— BEGIN Quoted passage —

As Twitter seeks to translate global popularity into profits, this is just one example of the difficulties faced by the company seeking to expand. The fact that Twitter can be used anonymously, its laissez-faire attitude towards content monitoring and its constant support of freedom of speech has made it the chosen media for social advocates and freedom fighters. During the riots in Brazil, protestors and authorities used Twitter to monitor one another as well as rally support. As Twitter prepares to become a public company, it is faced with the problem that 75% of Twitter users are outside the United States yet they make up for only 25% of sales. As seen in Sao Paulo, this means opening offices overseas, employing locals whilst complying with the law of the land in which they enter even if they conflict with the company’s free-speech policies.
A booming social media loving country like Brazil, with more than 80 million internet users makes the South American country one of Twitter’s most active markets. Brazil is no different from its Spanish-speaking Latin American nations whereby the service is used by everyone from the President down. With the upcoming 2014 World Cup in Brazil and the 2016 Olympics in Rio, the Brazilian market for social media websites and other businesses has created an extremely attractive market.

— END Quoted passage —

Directive A =>
Answer these questions from the passage on Twitter's expansion in Brazil:
(i) What share of Twitter users are outside the United States, and what share of sales do they account for?
(ii) How many internet users does Brazil have?
(iii) Which two sporting events does the passage name as coming to Brazil?
Directive B => Continue the passage on Twitter's expansion in Brazil from its final sentence.
The listing plays no part in either task.

— BEGIN Given entries —

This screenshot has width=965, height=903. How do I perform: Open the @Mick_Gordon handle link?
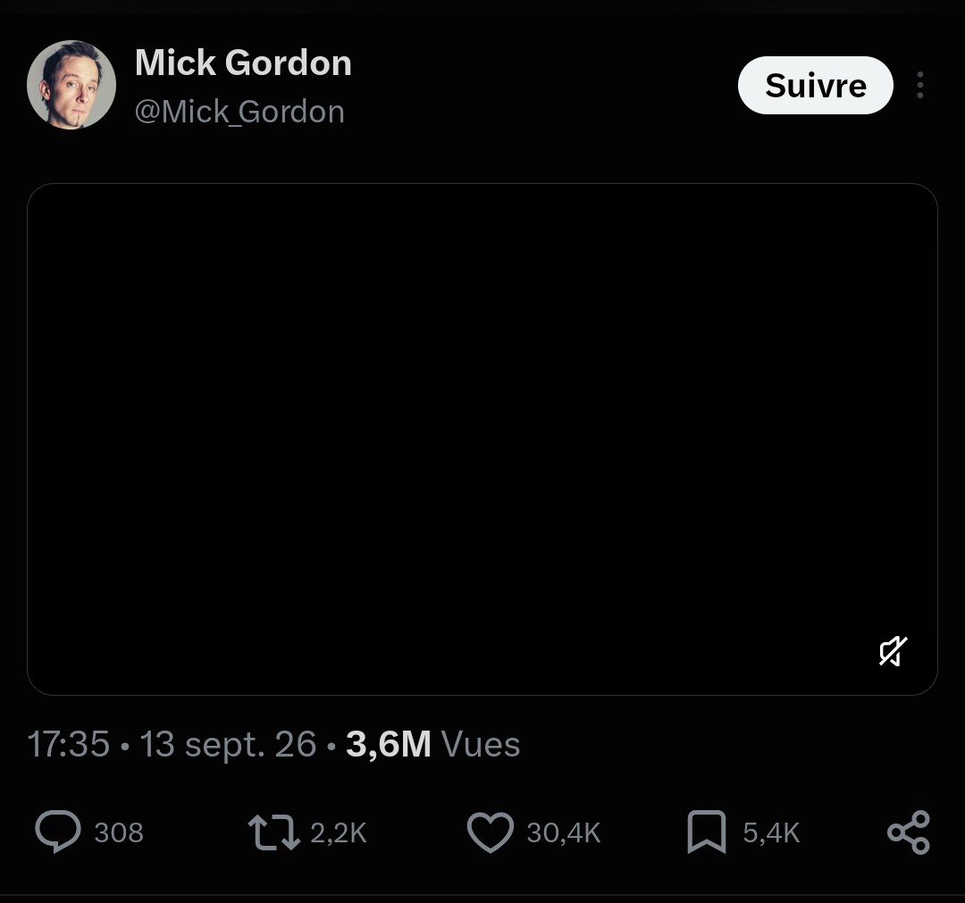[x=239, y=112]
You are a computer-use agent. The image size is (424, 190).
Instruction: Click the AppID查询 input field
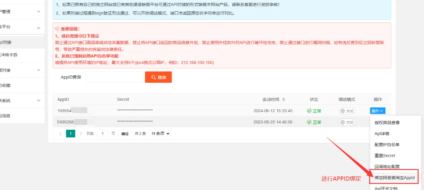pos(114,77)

— END Given entries —
— BEGIN Given entries —

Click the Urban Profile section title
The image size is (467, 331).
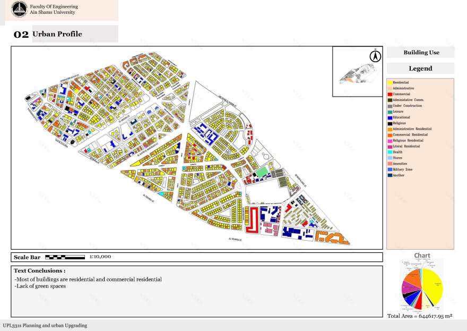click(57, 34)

— END Given entries —
— BEGIN Given entries —

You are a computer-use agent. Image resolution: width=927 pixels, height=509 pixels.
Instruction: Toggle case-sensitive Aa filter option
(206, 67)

— END Given entries —

Response A =>
(i) 75% of users are outside the United States, and they account for only 25% of sales.
(ii) More than 80 million.
(iii) The 2014 World Cup and the 2016 Olympics in Rio.

Response B =>
However, the wide adoption of Twitter by Brazilians voicing their opinions on the 140-character website has not been met by the adoption of complete freedom of speech. According to transparency reports published by companies such as Twitter and Google, Brazil is only second to the United States in filing requests for user information or content removal. With the riots taking place throughout Brazil only a few months ago and continued civil unrest still occurring periodically as well as the recent reports of spying on Brazil by the United States; Brazil is facing a difficult period.
It is not just Brazil in South America that is struggling to open up its online services to promote free speech online. For example, in Mendoza, Argentina, Facebook was sued as it did not take down groups that had been created by students encouraging their classmates to miss school. According to the Judge, Alfredo Dantiacq Sanchez, it is in fact up to Facebook to police the content produced and to make sure such groups are made accessible.
The question of where society draws a line in relation to social media developments and freedom of speech looks to continue for many years as citizens, Governments and the social media networks fight it out to protect their conflicting interests. Whether it is the Venezuelan Government using spyware on their citizens or the Brazilian Government resorting to possibly passing controversial laws that could see the introduction of online censorship, the lack of an overall international decision in regulating the internet leaves too much room for corrupt governments and officials, to abuse their power and reduce the freedom of speech online. However, what can be said is that the citizens of certain countriesstanding up for their freedom of speech, whilst ensuring that they toe the line of what is acceptable to be placed online, Twitter and other social media networks will be faced with less problems as they seek global growth.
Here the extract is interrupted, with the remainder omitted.